- _What you will do_
The required answer is each line in the entries below where "help" occurs.

++++++++++++++++++++

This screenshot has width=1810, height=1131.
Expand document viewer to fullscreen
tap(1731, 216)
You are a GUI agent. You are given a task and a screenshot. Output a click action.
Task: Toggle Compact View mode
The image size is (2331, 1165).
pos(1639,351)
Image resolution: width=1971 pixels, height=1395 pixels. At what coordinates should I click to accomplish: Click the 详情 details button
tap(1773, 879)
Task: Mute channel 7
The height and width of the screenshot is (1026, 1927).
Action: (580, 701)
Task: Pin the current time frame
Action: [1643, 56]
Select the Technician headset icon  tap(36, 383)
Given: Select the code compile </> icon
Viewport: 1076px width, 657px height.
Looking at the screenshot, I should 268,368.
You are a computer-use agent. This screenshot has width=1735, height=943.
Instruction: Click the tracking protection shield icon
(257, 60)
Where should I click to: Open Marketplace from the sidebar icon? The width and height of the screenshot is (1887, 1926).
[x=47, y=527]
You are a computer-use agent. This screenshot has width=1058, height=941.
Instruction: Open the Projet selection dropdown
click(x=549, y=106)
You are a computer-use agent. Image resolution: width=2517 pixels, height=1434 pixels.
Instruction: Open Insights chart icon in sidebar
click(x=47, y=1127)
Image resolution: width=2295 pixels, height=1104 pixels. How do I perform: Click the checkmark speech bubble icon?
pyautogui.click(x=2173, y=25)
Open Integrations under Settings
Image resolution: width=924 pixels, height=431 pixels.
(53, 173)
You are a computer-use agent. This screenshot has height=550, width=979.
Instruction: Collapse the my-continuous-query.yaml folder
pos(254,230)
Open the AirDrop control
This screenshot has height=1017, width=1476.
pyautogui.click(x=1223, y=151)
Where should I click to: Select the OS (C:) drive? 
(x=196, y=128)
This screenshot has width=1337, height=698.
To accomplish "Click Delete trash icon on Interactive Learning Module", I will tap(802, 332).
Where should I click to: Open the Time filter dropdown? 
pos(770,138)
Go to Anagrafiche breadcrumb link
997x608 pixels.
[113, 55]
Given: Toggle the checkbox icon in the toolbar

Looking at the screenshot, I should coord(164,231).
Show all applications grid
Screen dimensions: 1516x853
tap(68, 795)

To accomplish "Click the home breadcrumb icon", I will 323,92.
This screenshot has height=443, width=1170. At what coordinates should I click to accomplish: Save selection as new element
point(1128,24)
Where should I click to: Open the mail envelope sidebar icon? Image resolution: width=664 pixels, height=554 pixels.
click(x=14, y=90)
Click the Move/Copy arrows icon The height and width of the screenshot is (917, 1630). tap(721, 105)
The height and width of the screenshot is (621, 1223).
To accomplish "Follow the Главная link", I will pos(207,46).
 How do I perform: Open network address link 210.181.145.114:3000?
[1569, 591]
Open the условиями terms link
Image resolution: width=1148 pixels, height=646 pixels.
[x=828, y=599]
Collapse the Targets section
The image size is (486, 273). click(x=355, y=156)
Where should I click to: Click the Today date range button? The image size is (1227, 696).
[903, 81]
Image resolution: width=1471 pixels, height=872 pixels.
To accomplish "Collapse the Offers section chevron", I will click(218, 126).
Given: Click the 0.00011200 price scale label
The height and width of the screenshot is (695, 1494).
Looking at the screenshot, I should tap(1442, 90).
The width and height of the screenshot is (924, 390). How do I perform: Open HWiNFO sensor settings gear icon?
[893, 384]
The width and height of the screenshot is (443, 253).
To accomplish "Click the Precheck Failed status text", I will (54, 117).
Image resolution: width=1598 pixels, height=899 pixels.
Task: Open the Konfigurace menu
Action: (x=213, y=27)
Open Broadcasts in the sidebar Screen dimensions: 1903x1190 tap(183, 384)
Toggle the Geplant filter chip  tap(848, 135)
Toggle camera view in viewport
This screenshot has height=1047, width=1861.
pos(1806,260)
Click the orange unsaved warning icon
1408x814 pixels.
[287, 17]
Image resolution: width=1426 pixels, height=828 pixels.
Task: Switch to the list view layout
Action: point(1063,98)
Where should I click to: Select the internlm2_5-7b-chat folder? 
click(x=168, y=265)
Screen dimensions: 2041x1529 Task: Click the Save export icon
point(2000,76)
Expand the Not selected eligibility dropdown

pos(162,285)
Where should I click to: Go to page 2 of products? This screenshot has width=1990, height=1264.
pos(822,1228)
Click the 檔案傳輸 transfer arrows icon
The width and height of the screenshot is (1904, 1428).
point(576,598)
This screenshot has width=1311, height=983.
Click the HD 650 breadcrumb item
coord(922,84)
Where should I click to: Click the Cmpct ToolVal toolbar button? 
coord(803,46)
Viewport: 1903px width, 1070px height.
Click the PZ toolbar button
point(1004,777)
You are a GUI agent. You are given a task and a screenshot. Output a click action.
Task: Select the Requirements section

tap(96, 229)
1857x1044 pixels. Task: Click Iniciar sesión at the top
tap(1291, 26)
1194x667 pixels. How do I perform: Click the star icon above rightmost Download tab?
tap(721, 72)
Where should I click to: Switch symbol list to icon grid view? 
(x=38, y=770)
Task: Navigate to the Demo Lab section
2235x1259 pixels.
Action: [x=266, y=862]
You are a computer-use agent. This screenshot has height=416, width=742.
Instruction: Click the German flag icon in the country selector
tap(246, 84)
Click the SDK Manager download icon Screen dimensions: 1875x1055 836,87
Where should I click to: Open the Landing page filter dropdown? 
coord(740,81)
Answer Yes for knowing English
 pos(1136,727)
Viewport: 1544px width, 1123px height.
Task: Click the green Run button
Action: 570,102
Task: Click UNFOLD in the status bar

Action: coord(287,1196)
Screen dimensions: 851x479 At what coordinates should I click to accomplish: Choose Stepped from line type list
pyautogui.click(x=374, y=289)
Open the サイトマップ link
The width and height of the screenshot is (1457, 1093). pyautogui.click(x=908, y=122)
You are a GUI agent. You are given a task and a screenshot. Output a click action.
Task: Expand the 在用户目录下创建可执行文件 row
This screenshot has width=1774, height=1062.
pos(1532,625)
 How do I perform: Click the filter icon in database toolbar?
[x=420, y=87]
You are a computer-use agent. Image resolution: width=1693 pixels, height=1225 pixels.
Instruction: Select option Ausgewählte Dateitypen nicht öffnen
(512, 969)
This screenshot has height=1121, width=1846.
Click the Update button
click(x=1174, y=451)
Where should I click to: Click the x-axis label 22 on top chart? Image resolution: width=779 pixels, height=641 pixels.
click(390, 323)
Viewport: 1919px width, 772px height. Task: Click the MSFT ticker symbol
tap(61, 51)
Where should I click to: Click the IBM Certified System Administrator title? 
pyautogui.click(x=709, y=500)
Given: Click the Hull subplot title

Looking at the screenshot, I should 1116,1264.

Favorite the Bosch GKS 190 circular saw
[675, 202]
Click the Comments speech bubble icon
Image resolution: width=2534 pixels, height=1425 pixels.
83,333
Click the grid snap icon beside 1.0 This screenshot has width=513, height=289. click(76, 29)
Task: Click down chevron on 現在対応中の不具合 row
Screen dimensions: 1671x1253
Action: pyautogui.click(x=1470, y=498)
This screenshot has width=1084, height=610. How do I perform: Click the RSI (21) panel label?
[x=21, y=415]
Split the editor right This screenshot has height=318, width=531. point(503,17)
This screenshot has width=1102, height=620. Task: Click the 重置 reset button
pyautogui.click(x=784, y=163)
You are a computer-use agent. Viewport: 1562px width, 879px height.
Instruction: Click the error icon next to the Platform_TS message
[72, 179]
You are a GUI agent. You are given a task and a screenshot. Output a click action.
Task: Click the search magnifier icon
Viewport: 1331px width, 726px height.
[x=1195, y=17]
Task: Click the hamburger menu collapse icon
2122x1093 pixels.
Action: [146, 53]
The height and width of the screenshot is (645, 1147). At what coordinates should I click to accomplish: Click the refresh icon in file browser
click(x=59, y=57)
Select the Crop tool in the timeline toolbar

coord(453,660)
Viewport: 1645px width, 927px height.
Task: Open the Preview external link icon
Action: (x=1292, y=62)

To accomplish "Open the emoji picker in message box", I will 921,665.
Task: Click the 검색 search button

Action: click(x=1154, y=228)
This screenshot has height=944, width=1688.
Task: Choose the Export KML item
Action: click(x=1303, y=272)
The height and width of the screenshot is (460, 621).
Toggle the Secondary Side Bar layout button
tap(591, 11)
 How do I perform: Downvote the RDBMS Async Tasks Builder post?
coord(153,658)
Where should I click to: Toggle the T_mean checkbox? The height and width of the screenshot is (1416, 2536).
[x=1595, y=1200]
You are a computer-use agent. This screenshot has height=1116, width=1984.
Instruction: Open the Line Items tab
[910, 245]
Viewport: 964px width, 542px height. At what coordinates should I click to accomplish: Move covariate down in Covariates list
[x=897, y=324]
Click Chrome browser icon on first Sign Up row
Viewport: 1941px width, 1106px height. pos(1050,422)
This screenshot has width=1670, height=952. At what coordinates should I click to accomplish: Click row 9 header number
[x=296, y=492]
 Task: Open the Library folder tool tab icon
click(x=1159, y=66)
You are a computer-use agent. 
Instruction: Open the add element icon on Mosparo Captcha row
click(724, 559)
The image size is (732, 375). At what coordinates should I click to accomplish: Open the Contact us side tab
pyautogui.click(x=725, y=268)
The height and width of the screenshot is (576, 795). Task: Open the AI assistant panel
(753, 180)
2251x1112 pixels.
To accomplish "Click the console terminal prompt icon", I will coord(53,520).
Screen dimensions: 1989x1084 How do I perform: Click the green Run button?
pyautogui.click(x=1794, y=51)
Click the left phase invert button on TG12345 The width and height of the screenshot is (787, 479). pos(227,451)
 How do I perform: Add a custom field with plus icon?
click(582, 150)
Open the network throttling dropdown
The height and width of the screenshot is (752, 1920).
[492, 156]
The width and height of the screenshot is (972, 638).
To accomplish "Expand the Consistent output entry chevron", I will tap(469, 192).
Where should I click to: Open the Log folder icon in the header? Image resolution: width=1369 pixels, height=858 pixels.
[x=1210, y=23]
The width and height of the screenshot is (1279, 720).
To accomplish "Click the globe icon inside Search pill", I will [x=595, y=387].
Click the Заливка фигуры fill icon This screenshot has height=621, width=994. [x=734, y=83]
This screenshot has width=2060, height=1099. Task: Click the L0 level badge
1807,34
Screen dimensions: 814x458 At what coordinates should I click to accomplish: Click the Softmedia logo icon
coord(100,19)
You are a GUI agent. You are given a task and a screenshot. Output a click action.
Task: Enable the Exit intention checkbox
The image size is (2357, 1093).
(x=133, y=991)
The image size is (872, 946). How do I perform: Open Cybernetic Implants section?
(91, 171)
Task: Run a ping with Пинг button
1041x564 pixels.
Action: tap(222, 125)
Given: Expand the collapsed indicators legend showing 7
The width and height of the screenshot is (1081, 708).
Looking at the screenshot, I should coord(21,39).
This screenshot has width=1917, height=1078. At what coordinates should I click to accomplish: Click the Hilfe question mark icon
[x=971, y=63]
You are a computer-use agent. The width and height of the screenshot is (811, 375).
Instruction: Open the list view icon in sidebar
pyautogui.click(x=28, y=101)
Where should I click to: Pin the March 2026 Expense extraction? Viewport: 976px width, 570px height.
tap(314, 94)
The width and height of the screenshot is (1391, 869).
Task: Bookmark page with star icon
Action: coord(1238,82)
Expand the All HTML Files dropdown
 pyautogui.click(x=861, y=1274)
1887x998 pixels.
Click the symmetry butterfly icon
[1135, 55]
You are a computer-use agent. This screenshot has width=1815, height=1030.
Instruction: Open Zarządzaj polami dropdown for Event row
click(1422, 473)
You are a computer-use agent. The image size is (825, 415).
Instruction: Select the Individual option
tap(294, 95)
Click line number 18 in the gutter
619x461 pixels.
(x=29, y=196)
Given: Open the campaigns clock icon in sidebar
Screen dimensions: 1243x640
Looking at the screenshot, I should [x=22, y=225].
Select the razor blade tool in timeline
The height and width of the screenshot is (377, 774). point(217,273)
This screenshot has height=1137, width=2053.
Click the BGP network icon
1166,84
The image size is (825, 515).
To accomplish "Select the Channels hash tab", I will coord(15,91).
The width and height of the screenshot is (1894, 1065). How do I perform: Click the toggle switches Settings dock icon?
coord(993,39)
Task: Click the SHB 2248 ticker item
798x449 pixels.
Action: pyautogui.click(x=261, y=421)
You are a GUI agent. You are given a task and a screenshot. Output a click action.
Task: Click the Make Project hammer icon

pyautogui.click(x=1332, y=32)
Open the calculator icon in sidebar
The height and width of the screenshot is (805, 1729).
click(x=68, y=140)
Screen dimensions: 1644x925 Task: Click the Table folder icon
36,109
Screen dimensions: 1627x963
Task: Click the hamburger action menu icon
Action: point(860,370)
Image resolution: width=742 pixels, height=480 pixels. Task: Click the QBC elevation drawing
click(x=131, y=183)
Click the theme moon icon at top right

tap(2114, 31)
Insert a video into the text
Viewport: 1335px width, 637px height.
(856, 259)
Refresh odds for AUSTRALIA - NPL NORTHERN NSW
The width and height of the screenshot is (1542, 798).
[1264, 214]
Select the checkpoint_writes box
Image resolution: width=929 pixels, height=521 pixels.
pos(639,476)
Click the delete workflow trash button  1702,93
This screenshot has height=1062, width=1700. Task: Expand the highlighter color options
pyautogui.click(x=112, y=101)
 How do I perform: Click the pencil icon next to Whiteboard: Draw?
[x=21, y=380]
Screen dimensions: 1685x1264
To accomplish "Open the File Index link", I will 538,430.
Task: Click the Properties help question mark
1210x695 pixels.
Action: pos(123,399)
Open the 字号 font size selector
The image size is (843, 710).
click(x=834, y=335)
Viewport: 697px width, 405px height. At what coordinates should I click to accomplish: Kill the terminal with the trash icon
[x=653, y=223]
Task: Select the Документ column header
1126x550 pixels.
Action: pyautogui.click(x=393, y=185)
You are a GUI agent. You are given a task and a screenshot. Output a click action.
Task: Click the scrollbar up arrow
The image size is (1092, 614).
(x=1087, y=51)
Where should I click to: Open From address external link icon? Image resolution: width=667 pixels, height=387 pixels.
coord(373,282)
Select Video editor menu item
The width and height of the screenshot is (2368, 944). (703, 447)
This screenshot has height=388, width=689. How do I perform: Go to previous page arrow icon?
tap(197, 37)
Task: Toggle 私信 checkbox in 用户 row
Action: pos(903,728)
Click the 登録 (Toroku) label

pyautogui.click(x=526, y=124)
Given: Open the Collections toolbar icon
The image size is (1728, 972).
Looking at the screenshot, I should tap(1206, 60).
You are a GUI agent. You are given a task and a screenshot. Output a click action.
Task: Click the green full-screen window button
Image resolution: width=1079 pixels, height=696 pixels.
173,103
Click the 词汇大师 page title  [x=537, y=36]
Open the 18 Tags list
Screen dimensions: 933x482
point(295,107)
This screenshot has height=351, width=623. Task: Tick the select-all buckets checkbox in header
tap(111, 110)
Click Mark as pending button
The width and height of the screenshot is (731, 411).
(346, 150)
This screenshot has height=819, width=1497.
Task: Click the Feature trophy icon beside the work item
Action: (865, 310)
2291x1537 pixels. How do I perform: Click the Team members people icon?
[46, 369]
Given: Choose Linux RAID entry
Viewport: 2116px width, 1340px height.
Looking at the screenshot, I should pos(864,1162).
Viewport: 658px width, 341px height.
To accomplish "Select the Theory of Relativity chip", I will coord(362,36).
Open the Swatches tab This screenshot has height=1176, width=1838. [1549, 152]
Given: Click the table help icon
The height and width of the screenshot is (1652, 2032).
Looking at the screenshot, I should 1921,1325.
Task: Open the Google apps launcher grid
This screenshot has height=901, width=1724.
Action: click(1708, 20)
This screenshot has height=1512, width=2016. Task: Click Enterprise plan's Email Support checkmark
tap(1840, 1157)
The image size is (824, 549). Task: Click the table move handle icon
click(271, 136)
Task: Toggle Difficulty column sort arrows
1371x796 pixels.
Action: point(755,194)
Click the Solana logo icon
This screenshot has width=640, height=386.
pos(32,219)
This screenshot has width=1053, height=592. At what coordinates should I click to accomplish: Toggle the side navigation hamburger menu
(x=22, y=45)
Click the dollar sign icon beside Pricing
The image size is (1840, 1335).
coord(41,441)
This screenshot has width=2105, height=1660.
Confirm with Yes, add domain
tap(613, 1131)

++++++++++++++++++++

- _Exercise result_
Task: Click the Properties help question mark
Given: Click the table help icon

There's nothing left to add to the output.